Il sindacato: “Subito tamponi ai lavoratori dei Beni culturali”
La scomparsa del direttore del parco archeologico, Calogero Rizzuto, a causa degli effetti del coronavirus, ha innescato una serie di polemiche sui ritardi da parte degli enti pubblici nell’applicazione delle norme relative al lavoro agile, sulla carenza di dispositivi di protezione individuale nelle. Le organizzazioni sindacali di categoria all’unisono puntano il dito contro dirigenti e amministratori pubblici che a tutt’oggi fanno resistenza a svuotare gli uffici per evitare il diffondersi del contagio del covid-19. “Adesso – spiega il segretario generale dell’ust cisl, Vera Carasi – bisogna tutelare tutti i lavoratori disponendo la chiusura di ogni ufficio collegato al parco e degli stessi musei locali. Anche per dare un senso a questa morte così assurda, dobbiamo essere in grado di sostenere tutti i lavoratori, amministrativi e custodi, che in queste settimane hanno ancora garantito operatività e presenza”.
Va giù duro il segretario della Funzione pubblica della Cgil, Franco Nardi: “Adesso non basta più attivare le procedure per la sanificazione dei locali. Non basta più la chiusura della Soprintendenza con l’attivazione delle procedure di sicurezza. Occorre, con urgenza estrema, procedere alla mappatura dei contatti avuti nelle settimane scorse tra le persone risultate positive al coronavirus e i lavoratori degli enti pubblici di riferimento.
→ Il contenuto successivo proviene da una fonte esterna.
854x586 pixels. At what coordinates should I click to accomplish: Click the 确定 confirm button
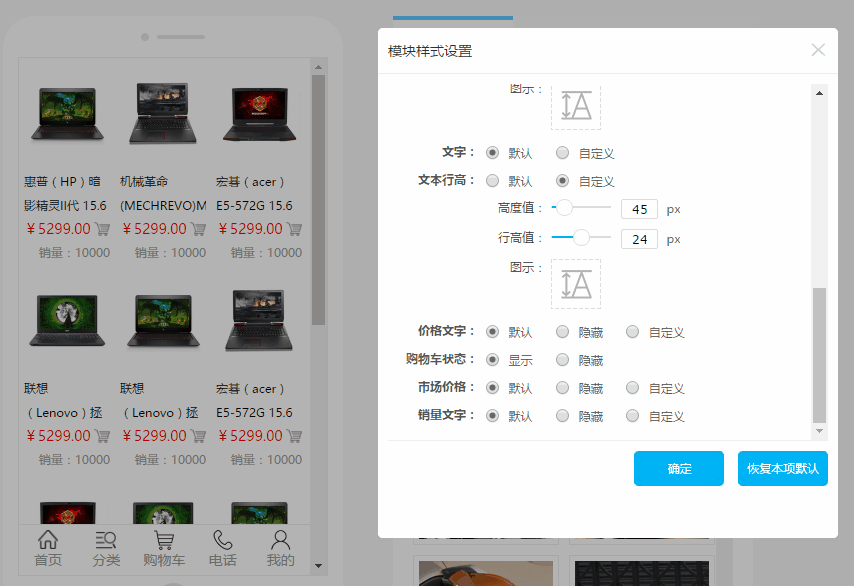click(678, 468)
E’ più che mai importante che tutti lavoratori siano sottoposti all’esame del tampone per escludere qualsiasi complicazione e per proteggere la salute della cittadinanza in un momento molto delicato per tutti”.
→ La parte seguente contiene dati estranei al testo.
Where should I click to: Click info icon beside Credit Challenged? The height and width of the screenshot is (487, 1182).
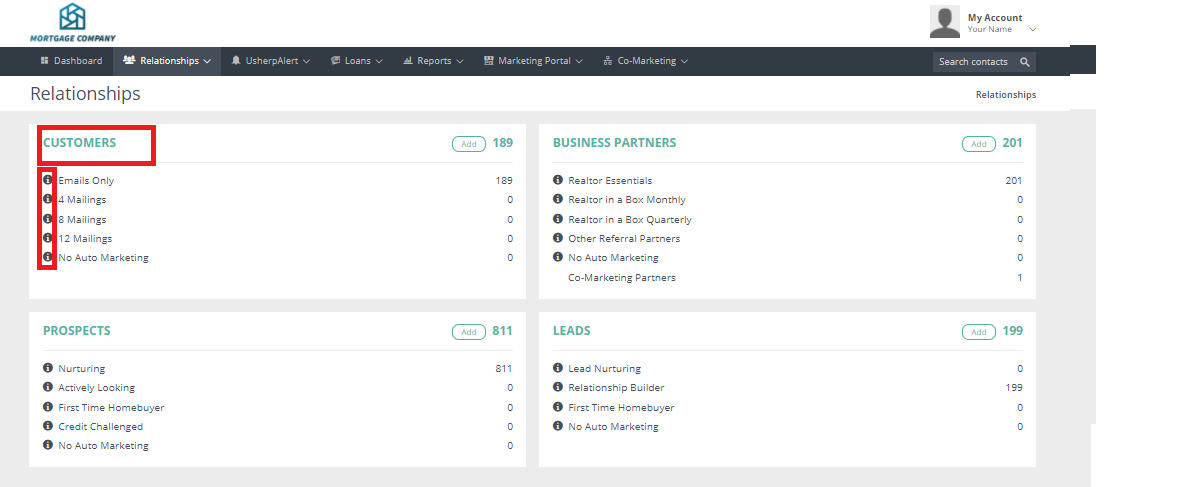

Il discorso e la preoccupazione vengono allargati a tutti gli uffici pubblici e ai comuni della provincia: “Il rischio del contagio – spiega Alda Altamore della Funzione pubblica della Uil – non è soltanto al museo Paolo Orsi o negli altri uffici in cui ci sia stato un contatto con il personale dipendente ma in tutti gli uffici pubblici del territorio. In moltissimi casi i lavoratori non sono stati dotati dei dispositivi di protezione individuale, non è stato fatto un monitoraggio dei contatti, si persiste a non applicare le norme relative al lavoro agile. Non si vuole cogliere il senso della norma dettata dal Dpcm e ci si trincera dietro la bieca burocrazia. Se si escludono i custodi e altro personale indispensabile, per tutti gli altri lavoratori bisogna ricorrere agli strumenti previsti dal decreto per evitare la diffusione del contagio da coronavirus”.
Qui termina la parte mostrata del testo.